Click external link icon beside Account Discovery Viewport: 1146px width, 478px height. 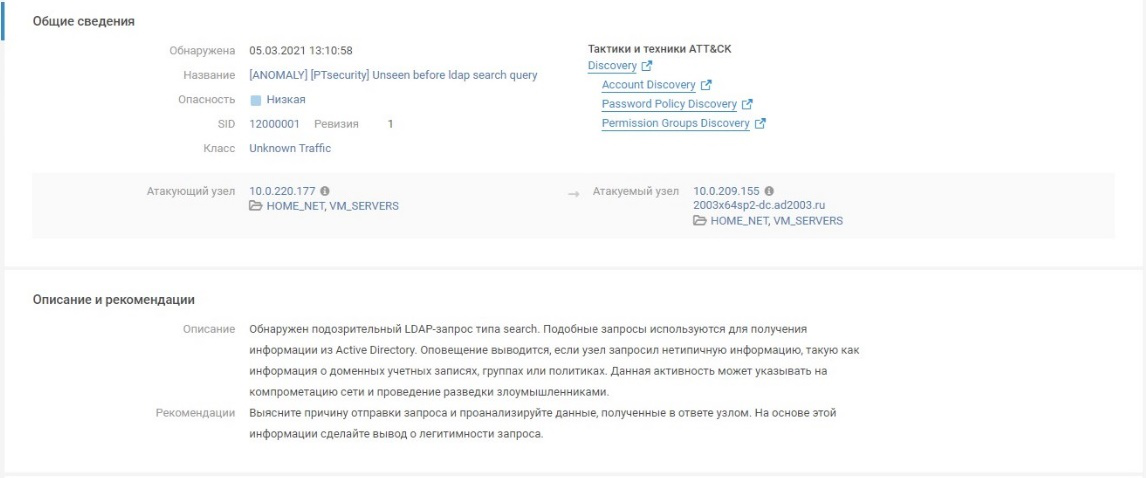tap(705, 85)
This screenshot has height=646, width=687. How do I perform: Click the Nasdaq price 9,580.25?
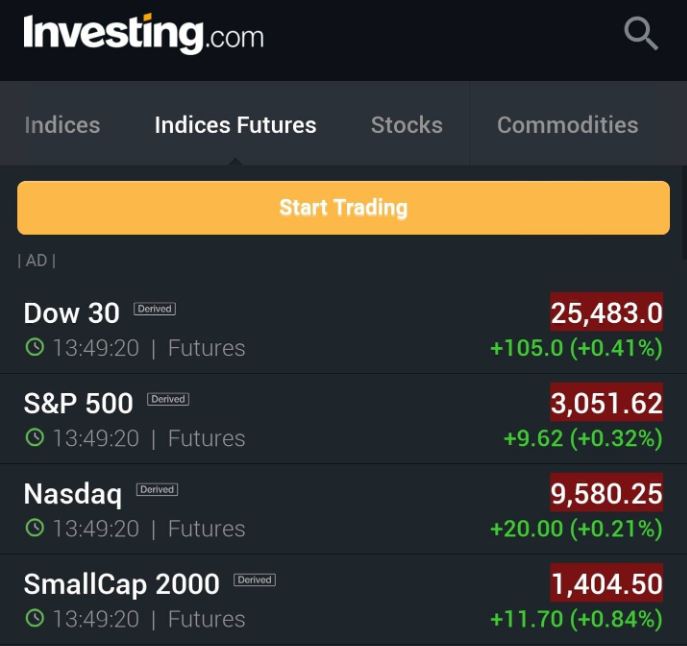tap(606, 493)

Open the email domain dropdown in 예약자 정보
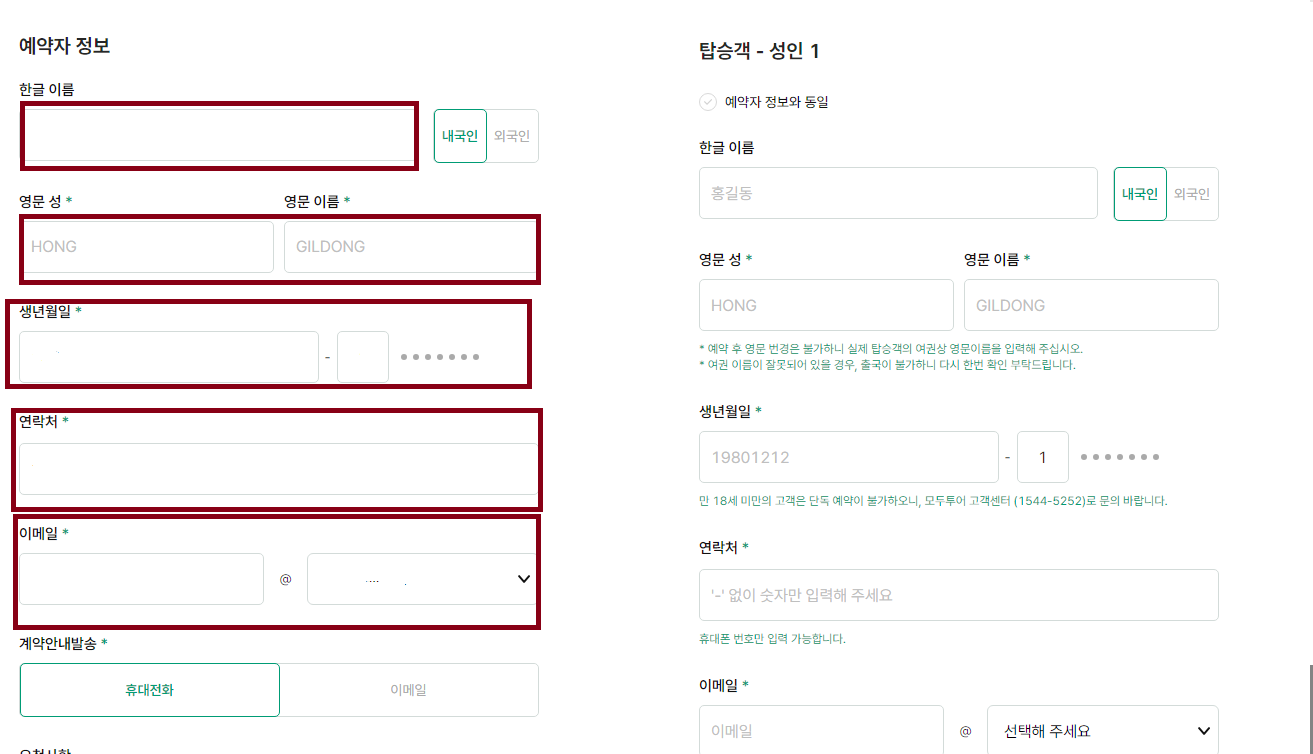click(x=421, y=578)
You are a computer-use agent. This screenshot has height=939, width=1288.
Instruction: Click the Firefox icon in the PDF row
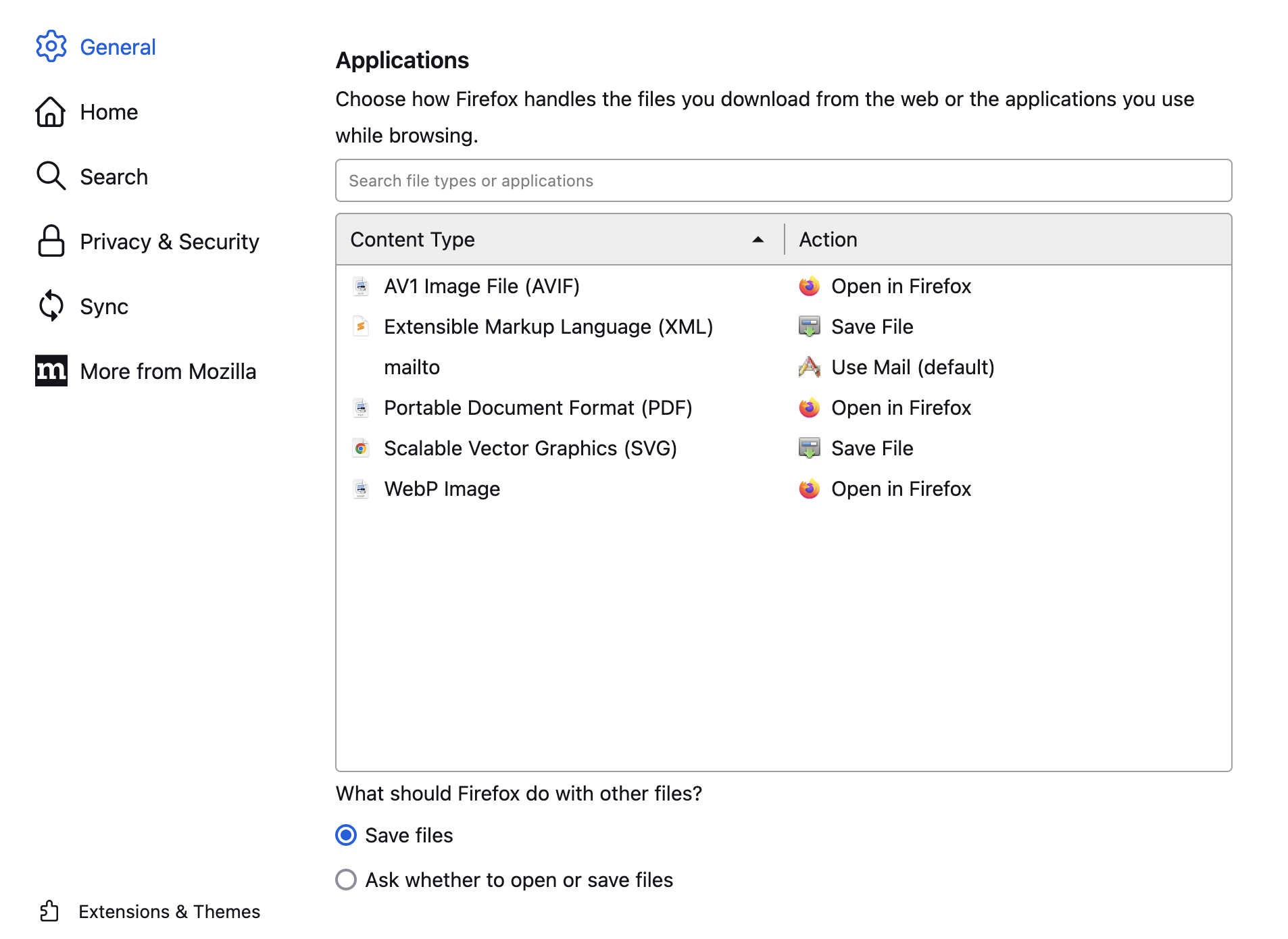(809, 408)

::::::::::

→ TASK TO CARRY OUT:
Only exact repeats of the lines from the one containing "You are a computer-use" through the end of the listing above are wanted here; pictures are not.

→ RESPONSE TO THIS EXERCISE:
You are a computer-use agent. This screenshot has height=939, width=1288.
Instruction: Click the Firefox icon in the PDF row
(809, 408)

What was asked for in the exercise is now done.